**Brief**: Read through the material below and find each line that has the word "logo"; copy it.

**Information**:
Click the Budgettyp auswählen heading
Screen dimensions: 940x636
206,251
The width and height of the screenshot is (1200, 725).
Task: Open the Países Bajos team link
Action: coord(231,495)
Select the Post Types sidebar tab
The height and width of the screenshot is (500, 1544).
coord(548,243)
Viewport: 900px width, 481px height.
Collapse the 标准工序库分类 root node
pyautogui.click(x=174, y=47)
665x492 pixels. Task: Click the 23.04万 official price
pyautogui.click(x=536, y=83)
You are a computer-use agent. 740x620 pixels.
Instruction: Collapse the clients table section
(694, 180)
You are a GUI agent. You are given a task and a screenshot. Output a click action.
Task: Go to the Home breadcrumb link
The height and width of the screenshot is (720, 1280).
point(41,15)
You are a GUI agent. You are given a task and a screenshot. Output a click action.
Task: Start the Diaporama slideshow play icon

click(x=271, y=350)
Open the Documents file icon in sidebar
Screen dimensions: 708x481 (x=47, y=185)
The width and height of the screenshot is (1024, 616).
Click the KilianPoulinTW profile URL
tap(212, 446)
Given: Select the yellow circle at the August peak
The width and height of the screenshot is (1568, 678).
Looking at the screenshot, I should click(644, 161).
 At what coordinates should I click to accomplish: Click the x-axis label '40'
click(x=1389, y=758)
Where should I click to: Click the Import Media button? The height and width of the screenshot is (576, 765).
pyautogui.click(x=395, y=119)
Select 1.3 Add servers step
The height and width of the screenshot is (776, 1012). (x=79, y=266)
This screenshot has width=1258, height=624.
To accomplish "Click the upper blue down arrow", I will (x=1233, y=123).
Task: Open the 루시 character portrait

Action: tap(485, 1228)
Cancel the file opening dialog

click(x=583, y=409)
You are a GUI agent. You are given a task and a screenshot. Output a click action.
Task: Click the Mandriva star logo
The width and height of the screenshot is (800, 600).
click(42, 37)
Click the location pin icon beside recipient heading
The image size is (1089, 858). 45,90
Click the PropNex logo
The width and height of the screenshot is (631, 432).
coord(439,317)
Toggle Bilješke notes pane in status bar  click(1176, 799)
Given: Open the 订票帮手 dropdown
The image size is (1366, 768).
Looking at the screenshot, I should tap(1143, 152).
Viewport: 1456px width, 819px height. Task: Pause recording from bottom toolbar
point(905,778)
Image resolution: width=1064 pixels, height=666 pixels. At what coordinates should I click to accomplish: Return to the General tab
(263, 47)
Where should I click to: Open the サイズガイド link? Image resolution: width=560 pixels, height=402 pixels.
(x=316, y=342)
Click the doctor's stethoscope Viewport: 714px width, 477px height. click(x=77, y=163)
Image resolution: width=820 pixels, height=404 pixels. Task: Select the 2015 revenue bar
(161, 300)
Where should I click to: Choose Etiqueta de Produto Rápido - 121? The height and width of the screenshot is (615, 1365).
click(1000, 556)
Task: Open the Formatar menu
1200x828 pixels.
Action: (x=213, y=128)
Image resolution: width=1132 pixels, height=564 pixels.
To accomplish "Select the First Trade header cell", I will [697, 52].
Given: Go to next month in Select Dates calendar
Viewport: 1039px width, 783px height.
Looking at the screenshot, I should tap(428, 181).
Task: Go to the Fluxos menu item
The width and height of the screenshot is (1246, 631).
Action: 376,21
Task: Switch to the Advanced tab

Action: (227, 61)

**Answer section**:
Task: Click the Mandriva star logo
Click the PropNex logo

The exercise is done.